• **What is asked**
**a)** Rewrite the stretch from "Fully Automatic Sports" through "it than that." in the piece on camera Sports Mode, swapping "Sports Mode" for "Action Mode".
**b)** According to the piece on camera Sports Mode, in which decade did technology first let manufacturers begin simplifying camera settings?
**c)** Do these statements agree with the piece on camera Sports Mode? (i) Photography was once a hobby only for people who took the time to learn its principles. (ii) The piece criticizes camera manufacturers for being in business to make money. (iii) The piece credits automation for the camera industry's rapid growth.

• **Source extract**
┄┄┄┄┄┄

Fully Automatic Sports Mode


So you want to start taking photos of your family and friends playing sports. You have a camera and the camera has a fully automatic setting called Sports Mode. Boom! You are now a sports photographer. Well...while the Sports Mode does help you get closer, there might be more to it than that.

For starters, let's take a look at how camera manufacturers came up with a Sports Mode and what it is really doing with your settings. Camera manufacturers are in business to make money. Nothing wrong with that. Their challenge is to manufacture a quality camera that will allow people to take beautiful pictures while at the same time making the technology accessible to the masses. Makes sense. In order for you to get some perspective, let me do a super fast history lesson. When cameras first hit the commercial market, photography was a hobby for only those individuals who took the time to learn the principles of photography. It wasn't until the 1970's when technology finally made it possible for camera manufacturers to begin simplifying the settings. With the advent of automated camera settings, manufacturers could now broaden their base of potential customers. Now jump forward to today's photography industry and you would be hard pressed to find an adult that didn't own at least one camera. Why has the camera industry exploded at such an amazing rate? Simple... Automation. Today, anyone can walk into a store, buy a camera, put in a battery and memory card, set their camera on Auto Mode and start snapping pictures with relative success. Presto! Instant photographer! Automation at this level has been an exciting advancement for budding photographers everywhere.

┄┄┄┄┄┄

• **Entries pointing to words and elements**
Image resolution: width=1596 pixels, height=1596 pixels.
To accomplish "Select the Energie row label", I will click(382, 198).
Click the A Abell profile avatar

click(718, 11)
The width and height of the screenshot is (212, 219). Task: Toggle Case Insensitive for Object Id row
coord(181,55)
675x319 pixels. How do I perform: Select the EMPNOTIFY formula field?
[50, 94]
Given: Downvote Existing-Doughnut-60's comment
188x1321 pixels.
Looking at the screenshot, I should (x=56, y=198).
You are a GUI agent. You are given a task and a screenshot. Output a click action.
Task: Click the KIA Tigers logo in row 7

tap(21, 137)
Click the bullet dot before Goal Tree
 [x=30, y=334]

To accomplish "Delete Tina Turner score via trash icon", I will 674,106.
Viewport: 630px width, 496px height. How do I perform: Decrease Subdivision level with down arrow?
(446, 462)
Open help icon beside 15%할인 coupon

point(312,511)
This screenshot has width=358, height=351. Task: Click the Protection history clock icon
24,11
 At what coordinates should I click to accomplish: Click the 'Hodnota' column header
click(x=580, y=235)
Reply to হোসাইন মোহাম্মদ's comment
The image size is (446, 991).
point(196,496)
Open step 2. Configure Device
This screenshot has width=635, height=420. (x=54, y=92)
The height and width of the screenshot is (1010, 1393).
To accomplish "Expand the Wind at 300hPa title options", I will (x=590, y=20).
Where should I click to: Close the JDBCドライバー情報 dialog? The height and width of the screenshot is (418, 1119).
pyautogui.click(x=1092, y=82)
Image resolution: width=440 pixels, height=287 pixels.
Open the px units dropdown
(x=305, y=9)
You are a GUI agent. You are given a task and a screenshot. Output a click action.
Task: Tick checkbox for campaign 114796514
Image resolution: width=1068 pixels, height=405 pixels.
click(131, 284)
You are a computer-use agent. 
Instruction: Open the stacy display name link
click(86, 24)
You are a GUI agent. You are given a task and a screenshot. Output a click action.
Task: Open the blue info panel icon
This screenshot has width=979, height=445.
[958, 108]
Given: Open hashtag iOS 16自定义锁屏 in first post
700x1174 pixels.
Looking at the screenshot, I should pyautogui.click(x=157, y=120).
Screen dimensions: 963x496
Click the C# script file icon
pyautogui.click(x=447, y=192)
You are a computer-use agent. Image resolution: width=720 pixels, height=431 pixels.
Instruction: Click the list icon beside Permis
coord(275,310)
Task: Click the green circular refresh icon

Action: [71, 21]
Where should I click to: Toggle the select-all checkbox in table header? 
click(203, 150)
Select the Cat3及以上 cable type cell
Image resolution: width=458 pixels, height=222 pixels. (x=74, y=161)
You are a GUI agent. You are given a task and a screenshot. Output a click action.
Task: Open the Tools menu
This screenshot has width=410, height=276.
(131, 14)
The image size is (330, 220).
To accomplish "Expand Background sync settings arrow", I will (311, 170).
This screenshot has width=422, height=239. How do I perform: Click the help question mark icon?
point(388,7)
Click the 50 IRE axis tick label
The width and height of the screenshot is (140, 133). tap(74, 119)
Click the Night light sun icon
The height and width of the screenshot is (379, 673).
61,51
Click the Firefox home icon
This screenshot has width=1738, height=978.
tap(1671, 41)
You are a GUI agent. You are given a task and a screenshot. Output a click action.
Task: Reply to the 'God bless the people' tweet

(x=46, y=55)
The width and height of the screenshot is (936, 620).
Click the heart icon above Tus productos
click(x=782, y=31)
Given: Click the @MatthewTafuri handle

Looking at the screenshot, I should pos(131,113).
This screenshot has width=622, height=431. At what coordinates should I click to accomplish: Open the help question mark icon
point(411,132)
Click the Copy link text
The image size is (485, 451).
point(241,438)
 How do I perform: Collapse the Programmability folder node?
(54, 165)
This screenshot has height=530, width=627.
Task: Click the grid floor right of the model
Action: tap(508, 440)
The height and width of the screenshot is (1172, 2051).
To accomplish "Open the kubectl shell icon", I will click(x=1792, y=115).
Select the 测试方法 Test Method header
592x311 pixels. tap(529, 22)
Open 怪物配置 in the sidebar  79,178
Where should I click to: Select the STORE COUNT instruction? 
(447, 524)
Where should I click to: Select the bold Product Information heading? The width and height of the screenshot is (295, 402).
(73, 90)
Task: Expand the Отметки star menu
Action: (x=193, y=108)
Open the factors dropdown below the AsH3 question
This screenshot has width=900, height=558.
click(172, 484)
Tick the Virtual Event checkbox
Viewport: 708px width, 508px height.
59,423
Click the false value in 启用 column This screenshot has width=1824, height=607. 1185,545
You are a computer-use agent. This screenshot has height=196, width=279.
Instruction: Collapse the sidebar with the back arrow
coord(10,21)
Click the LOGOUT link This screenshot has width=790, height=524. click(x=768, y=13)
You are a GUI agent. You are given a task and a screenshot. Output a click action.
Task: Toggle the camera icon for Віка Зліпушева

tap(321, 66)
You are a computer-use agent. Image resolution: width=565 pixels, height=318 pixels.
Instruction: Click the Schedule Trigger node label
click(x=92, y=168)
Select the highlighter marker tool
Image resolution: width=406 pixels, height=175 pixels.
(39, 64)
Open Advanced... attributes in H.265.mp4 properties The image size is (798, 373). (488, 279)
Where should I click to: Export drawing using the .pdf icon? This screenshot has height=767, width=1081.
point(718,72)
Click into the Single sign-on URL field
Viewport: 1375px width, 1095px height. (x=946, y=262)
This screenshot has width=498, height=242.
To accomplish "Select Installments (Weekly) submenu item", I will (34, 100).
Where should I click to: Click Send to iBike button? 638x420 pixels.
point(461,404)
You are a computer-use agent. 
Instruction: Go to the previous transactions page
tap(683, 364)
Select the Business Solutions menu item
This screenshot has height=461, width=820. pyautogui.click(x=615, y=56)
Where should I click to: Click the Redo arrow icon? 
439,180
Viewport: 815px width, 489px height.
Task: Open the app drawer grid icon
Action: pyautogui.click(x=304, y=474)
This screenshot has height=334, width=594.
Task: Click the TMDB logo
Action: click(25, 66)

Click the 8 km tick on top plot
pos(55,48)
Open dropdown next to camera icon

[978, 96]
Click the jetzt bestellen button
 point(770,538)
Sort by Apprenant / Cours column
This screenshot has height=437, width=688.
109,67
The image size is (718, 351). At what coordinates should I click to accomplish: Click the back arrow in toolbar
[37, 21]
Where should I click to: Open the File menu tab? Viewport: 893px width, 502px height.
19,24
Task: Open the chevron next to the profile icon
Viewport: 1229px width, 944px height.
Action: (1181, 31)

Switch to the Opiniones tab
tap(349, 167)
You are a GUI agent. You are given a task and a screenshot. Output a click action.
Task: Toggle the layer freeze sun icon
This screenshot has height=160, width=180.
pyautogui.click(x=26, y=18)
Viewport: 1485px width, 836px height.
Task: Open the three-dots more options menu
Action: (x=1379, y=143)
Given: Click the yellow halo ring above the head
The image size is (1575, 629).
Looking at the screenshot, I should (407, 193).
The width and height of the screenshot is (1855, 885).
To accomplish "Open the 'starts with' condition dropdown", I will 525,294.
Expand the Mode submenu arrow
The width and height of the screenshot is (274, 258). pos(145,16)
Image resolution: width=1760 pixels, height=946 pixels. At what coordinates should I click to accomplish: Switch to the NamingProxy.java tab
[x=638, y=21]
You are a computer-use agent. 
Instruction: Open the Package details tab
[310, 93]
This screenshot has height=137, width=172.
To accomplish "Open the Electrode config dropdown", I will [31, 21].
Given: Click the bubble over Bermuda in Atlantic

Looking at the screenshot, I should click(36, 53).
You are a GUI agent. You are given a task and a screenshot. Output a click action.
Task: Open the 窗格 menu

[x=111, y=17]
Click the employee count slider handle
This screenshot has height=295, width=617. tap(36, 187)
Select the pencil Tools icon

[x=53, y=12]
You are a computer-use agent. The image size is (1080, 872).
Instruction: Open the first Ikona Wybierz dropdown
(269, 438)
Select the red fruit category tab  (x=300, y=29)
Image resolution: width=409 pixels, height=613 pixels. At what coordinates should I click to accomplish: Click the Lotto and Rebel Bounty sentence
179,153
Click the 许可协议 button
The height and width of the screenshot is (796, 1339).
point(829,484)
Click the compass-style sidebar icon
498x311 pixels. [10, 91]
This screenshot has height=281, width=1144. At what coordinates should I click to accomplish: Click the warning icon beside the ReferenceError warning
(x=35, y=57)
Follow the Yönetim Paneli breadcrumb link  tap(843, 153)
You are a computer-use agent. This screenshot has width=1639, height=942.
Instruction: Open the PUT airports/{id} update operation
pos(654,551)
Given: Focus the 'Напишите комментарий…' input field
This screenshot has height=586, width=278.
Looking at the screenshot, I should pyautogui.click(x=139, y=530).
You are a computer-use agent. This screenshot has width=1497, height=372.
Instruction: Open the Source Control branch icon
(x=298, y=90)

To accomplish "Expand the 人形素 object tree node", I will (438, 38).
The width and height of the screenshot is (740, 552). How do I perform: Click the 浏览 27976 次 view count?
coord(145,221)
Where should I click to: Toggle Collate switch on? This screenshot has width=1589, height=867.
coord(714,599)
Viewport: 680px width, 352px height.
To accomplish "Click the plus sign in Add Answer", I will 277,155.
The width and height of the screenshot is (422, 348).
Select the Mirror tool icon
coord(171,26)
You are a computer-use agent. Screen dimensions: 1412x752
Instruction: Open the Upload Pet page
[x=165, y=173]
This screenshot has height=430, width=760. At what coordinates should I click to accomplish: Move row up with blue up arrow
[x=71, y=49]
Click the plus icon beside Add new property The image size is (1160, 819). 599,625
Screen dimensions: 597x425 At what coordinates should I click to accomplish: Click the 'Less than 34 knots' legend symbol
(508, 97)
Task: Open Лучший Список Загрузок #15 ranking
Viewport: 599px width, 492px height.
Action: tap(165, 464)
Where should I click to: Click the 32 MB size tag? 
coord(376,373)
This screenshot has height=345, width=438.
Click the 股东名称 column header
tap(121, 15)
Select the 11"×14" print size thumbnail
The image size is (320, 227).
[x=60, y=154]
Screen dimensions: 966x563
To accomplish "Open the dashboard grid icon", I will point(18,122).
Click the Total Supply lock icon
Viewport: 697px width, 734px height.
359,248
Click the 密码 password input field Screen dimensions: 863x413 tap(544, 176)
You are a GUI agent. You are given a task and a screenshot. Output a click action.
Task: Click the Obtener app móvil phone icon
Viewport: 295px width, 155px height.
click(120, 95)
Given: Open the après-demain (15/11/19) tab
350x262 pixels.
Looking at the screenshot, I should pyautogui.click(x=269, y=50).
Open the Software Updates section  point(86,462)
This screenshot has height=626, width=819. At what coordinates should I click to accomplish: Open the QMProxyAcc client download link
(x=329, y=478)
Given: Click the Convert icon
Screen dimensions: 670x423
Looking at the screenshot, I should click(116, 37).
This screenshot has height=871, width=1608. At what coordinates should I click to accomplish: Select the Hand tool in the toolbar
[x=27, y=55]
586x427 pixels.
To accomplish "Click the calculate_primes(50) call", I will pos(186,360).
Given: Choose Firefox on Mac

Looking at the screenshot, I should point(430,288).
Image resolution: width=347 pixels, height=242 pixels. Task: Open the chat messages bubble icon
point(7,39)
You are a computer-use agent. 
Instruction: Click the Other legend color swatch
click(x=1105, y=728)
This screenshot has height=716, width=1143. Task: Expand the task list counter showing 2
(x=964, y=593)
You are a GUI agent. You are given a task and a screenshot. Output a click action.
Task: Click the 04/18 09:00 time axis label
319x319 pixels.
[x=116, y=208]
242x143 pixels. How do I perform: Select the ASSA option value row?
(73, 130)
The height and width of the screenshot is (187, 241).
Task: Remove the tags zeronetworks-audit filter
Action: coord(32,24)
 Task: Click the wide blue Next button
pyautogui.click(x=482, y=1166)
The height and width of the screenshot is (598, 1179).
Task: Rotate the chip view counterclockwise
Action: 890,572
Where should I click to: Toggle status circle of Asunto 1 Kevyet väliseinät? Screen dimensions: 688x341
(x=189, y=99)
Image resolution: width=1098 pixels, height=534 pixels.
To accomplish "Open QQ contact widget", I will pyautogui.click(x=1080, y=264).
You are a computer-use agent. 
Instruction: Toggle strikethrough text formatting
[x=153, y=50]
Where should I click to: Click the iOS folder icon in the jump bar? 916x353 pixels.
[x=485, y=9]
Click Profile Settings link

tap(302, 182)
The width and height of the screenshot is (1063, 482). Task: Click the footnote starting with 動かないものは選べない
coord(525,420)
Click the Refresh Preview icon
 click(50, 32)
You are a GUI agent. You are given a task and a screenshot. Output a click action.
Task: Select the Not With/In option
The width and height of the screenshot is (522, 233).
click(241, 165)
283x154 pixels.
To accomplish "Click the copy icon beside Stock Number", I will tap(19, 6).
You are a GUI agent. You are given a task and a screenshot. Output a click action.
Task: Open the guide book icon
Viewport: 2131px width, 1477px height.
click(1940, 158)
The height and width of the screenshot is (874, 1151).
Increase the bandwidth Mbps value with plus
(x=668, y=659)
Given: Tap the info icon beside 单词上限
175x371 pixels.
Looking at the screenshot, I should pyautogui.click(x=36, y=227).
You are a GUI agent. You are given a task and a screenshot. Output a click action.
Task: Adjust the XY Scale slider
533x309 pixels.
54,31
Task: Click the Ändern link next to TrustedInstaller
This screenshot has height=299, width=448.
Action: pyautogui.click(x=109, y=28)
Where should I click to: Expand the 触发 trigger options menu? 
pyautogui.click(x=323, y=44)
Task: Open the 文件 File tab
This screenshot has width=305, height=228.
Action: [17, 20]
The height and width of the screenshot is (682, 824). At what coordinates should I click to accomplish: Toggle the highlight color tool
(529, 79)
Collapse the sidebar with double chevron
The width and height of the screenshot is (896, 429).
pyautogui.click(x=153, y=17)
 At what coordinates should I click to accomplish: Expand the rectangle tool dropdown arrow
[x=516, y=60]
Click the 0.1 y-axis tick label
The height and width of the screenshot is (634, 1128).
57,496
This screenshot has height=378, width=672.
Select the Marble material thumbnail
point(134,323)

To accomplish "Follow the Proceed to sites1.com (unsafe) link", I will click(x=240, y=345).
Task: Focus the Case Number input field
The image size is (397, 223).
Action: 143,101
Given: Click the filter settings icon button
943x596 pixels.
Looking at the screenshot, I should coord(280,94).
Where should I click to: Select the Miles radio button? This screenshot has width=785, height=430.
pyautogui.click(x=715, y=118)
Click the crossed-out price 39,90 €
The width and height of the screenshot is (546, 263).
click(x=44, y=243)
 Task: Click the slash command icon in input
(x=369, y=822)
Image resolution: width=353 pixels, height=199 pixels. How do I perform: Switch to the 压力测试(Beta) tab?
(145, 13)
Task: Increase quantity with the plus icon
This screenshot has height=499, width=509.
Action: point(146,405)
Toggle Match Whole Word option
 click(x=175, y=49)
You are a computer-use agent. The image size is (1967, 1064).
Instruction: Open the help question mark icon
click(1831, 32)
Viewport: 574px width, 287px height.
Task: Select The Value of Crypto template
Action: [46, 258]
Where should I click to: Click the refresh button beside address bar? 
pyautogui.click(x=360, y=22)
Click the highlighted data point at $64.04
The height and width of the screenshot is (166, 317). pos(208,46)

┄┄┄┄┄┄

• **Responses per task**
**a)**
Fully Automatic Action Mode


So you want to start taking photos of your family and friends playing sports. You have a camera and the camera has a fully automatic setting called Action Mode. Boom! You are now a sports photographer. Well...while the Action Mode does help you get closer, there might be more to it than that.

**b)** The 1970s.

**c)**
(i) Yes: "photography was a hobby for only those individuals who took the time to learn the principles of photography"
(ii) No: "Camera manufacturers are in business to make money. Nothing wrong with that."
(iii) Yes: "Why has the camera industry exploded at such an amazing rate? Simple... Automation."